Tuesday, September 10, 2013

$aapl margins will be interesting

With the new iphone releases, margins should expand. Curious by how much.

Monday, September 9, 2013

$fb $goog $aapl = mobile ad kings

Think FB and GOOG have a lock on mobile ads? 

With iRadio, leveraging an install base of over 500M high-quality upper-middle class desirable ad targets, Apple will solidify its status as a mobile ad play. 

Just an fyi: iRadio has gotten positive chatter.  It's apparently well executed. And Apple has already lined up big name brands as inventory. (I guess they like the target audience.)

Friday, September 6, 2013

$aapl mobile services in top 5

Topped ranked mobile properties and apps per ComScore. 

I am still baffled by the perception of weak services. Especially since Apple's services are on one OS.

With the release of iOS 7, improvements to Maps and positive chatter on iRadio the perception should change.

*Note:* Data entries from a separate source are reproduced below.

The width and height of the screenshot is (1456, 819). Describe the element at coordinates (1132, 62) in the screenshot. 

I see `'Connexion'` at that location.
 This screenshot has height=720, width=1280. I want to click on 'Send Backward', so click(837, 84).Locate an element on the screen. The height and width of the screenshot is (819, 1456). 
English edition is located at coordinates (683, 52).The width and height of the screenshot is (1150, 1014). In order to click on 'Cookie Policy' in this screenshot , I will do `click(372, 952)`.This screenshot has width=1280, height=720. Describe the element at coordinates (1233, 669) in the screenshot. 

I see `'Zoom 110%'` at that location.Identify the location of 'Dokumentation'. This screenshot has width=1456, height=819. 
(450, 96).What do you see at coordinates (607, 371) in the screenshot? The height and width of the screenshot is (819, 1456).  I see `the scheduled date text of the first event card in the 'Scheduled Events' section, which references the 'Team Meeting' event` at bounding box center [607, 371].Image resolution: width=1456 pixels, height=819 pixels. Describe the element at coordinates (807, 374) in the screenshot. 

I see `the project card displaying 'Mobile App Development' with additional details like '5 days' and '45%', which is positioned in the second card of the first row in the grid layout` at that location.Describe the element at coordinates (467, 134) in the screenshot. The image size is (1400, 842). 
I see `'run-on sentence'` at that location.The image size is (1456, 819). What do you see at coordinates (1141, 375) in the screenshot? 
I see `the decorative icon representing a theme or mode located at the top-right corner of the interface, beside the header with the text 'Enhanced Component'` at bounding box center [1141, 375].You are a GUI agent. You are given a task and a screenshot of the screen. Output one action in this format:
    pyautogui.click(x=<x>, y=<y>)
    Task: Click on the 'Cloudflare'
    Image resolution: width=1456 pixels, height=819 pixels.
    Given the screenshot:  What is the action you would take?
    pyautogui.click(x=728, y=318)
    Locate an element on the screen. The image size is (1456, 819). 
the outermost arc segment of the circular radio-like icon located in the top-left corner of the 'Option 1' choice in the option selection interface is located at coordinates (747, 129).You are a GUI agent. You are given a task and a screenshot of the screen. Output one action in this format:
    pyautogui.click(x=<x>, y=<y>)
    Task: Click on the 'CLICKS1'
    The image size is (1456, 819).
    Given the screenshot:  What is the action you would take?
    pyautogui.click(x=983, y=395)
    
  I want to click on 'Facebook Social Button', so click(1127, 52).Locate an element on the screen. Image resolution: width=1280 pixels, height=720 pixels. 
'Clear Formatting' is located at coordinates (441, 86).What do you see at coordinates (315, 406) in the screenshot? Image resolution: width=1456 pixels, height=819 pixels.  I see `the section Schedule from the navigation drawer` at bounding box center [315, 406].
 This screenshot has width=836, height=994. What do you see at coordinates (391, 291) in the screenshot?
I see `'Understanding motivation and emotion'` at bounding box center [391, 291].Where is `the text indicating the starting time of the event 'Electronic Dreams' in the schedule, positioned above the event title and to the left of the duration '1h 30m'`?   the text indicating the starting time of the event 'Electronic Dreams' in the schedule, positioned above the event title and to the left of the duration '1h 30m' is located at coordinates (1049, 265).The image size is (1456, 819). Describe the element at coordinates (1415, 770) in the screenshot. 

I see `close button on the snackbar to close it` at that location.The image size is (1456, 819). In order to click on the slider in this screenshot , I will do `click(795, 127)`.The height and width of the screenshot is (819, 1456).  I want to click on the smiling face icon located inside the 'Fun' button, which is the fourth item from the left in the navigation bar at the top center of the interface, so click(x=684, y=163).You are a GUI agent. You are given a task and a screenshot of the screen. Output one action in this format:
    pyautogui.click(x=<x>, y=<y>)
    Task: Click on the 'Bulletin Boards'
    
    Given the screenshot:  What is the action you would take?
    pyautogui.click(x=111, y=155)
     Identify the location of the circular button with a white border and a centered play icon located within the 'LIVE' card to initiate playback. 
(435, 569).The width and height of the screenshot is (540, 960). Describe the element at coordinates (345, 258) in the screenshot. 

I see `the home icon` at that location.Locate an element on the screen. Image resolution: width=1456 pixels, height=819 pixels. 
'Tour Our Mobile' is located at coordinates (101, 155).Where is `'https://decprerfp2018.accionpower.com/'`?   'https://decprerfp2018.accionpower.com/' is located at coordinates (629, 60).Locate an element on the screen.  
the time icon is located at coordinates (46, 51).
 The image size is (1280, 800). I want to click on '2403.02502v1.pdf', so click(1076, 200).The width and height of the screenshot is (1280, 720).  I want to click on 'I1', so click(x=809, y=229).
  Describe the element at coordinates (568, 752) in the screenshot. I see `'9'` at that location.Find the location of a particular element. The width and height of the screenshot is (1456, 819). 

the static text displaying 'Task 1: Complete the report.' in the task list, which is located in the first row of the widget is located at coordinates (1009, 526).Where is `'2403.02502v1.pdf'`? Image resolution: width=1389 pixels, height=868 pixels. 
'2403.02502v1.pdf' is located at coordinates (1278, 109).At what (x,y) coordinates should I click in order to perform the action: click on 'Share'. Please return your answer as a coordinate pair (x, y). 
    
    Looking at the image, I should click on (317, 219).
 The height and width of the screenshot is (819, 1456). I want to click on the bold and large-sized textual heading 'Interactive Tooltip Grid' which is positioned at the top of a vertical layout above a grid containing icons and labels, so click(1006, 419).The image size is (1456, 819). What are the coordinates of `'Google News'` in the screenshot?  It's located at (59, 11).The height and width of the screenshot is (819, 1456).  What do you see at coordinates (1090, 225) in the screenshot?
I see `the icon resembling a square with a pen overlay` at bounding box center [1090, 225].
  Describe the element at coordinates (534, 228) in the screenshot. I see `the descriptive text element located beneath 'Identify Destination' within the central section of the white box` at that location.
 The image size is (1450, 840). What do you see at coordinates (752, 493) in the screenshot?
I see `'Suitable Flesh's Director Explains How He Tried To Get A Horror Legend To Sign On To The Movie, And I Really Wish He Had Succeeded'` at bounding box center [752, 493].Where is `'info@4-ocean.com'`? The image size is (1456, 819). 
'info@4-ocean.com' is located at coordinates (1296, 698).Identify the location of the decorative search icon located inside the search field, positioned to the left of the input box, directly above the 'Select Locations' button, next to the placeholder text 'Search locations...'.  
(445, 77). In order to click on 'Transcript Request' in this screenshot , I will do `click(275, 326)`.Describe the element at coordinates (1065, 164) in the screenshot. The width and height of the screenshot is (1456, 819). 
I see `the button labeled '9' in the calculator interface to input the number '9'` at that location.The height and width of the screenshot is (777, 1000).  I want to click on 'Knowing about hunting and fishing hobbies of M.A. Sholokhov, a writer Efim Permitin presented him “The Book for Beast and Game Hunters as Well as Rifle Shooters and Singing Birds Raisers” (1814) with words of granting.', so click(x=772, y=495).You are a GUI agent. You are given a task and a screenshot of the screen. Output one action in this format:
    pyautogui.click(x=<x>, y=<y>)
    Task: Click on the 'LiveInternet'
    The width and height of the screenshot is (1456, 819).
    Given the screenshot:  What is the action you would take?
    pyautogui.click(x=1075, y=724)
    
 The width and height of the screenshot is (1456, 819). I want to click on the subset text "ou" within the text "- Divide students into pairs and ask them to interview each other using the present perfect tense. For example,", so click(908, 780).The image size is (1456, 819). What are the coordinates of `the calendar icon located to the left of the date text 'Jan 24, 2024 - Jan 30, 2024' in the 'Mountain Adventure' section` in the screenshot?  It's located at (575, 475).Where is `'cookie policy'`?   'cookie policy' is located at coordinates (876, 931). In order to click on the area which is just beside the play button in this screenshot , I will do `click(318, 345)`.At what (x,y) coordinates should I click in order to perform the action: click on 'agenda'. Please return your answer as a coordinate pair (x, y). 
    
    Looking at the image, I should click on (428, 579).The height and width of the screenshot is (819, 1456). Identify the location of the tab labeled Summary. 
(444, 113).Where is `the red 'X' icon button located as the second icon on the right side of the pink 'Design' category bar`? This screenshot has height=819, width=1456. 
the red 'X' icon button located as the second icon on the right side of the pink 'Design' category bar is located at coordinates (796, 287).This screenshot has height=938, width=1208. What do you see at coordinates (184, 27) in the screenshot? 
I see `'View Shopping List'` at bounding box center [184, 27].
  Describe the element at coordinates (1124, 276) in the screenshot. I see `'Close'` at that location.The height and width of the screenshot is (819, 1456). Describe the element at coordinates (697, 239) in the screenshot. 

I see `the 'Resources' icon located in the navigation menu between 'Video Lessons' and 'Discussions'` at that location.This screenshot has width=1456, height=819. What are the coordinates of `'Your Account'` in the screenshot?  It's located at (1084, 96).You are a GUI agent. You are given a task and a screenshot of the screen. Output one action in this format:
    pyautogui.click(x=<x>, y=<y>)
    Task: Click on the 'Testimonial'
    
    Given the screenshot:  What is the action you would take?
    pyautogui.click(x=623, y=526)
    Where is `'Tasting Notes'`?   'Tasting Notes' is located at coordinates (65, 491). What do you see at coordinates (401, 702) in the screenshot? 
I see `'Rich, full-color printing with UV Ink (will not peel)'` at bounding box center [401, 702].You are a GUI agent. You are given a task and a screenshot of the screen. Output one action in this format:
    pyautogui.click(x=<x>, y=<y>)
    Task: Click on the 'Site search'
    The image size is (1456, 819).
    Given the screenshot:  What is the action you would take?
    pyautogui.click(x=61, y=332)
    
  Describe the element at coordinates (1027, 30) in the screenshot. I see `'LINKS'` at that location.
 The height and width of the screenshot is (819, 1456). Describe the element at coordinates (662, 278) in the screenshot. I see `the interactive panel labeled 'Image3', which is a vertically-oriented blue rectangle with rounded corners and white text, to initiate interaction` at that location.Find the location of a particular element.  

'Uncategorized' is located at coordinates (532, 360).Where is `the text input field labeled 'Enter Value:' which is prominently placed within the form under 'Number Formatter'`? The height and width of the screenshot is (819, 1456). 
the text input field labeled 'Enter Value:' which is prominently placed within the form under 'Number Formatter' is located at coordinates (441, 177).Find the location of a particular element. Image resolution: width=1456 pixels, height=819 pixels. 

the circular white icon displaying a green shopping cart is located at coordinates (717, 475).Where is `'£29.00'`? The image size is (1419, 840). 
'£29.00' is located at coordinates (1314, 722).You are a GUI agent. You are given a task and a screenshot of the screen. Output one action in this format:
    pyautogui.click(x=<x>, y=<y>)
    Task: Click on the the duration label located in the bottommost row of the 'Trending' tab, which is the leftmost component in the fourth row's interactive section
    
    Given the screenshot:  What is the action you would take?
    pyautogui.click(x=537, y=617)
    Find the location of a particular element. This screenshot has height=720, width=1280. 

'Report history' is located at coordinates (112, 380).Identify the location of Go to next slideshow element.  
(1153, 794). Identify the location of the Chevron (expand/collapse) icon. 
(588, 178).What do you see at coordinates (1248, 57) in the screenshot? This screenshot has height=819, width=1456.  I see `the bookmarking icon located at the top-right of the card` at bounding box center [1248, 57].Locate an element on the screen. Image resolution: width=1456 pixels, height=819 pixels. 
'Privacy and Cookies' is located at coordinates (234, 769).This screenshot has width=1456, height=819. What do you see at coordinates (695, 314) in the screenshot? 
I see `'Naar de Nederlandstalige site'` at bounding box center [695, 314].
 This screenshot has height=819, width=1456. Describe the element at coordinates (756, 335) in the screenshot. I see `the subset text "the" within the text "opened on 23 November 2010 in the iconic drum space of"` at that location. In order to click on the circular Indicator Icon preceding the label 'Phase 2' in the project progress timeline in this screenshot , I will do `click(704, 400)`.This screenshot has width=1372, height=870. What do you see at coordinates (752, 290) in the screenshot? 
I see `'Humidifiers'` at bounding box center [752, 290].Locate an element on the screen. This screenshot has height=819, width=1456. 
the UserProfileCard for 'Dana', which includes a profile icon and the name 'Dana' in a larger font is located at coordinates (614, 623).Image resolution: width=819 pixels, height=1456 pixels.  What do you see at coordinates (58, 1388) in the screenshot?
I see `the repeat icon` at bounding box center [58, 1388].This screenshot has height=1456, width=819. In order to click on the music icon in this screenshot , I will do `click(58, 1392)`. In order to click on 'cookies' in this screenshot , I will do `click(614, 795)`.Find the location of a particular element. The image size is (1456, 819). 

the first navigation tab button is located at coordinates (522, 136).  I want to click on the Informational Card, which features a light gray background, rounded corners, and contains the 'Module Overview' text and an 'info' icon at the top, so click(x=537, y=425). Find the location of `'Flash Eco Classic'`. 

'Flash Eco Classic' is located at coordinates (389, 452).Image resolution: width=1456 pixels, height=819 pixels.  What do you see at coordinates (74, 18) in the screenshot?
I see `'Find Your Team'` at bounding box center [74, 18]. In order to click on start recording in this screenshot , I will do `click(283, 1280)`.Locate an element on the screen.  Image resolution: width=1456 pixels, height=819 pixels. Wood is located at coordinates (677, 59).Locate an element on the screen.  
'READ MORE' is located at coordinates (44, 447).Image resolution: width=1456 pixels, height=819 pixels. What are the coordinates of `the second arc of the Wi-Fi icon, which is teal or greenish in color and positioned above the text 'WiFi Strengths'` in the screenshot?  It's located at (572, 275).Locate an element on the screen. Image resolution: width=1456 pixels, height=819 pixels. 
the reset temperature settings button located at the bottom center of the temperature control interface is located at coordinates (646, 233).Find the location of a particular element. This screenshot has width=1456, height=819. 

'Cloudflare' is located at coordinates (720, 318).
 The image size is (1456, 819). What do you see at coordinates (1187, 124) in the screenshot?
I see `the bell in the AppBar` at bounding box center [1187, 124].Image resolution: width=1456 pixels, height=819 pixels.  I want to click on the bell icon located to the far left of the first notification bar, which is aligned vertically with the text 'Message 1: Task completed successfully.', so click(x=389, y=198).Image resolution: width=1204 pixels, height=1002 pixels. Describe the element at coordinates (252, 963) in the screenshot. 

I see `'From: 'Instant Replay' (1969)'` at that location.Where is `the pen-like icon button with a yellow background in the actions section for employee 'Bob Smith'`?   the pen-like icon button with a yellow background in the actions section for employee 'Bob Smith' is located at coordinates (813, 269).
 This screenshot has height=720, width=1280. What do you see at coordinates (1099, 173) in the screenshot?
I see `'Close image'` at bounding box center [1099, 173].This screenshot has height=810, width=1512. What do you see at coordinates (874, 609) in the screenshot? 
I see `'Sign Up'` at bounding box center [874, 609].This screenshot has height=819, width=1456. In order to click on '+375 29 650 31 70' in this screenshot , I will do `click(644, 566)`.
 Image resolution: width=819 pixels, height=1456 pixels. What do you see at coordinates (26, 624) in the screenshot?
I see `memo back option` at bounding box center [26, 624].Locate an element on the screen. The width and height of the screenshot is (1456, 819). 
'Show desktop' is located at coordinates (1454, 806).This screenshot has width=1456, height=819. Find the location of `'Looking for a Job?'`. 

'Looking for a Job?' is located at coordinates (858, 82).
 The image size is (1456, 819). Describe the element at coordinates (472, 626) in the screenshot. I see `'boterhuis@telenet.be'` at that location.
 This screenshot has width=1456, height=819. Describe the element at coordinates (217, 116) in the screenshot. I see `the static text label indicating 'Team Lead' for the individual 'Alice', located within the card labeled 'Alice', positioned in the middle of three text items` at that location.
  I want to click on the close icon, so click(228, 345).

Tuesday, September 3, 2013

Trying to be like $aapl, instead of playing strengths

AAPL: vertically integrated. 

Best of breed hardware, and leading online services. (Not sure why Xaiomi gets away with calling their App Store online services, and Apple can not.) 

Slowly integrate key services into its ecosystem. (Which seemingly goes unnoticed or unappreciated by users and investors.)

Building out services targeted to their ecosystem. (ie iRadio) Although, I would love to see them go horizontal with iWork, maps and iRadio. (Those that ads can be placed or software to be purchased.)

iTunes user base is north of 500M. 

GOOG: provides horizontal services (and understand the concept well), but can't make up its mind on vertical integration.

They have the know-how to produce interesting hardware, but lack the capability of distribution and mass adoption.  

Google seems confused with respect to the vertical. At the moment the market is forgiving of its confusion. But the lack of clarity will start to really affect margins. When the margins hit affects the expectations, the stock will get hit and Google will have to decide what it wants to be.

MSFT: horizontal, but voluntarily limits its services. And allow great properties to get passed up by newer players. (ie Skype-to-WhatsApp)

With their re-org, and purchase of Nokia, they can be truly vertical. Limiting their services now makes sense. 

They have changed their mobile strategy more times then I care to remember. 

They in a mess right now. First few steps should be to

1. Improve their mobile OS UI.
2. Keep their services relevant. 
3. Like Google, decide on vertical or horizontal. (But looks like they currently chose vertical.)